Source records:
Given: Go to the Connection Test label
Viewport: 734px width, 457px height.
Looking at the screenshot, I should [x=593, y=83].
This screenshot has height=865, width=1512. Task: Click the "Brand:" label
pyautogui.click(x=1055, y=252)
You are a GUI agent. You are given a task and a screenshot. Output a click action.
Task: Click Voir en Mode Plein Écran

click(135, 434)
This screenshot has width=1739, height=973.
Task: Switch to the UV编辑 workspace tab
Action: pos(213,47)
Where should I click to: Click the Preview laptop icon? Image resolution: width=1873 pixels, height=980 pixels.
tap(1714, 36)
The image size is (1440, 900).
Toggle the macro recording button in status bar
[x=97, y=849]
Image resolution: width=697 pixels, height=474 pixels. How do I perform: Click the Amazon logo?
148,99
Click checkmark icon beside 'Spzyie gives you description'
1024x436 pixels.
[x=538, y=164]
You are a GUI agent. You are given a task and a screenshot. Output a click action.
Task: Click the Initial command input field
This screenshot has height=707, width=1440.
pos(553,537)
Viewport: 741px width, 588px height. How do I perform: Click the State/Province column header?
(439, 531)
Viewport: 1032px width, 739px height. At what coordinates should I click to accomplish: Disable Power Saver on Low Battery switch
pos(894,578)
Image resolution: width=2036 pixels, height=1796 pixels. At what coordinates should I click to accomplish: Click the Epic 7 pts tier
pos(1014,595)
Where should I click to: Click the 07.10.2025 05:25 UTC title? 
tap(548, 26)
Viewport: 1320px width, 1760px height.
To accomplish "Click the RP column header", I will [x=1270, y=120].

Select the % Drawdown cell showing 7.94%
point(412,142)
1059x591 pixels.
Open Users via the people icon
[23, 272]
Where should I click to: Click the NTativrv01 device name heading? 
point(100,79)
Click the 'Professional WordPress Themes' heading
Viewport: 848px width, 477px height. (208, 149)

## Problem details
Can you give the listing's lines as a numbered list, from the line with "Click the 'Professional" up to and including the last line of the listing, leaving out blank lines?

## Answer to the task
1. Click the 'Professional WordPress Themes' heading
2. Viewport: 848px width, 477px height. (208, 149)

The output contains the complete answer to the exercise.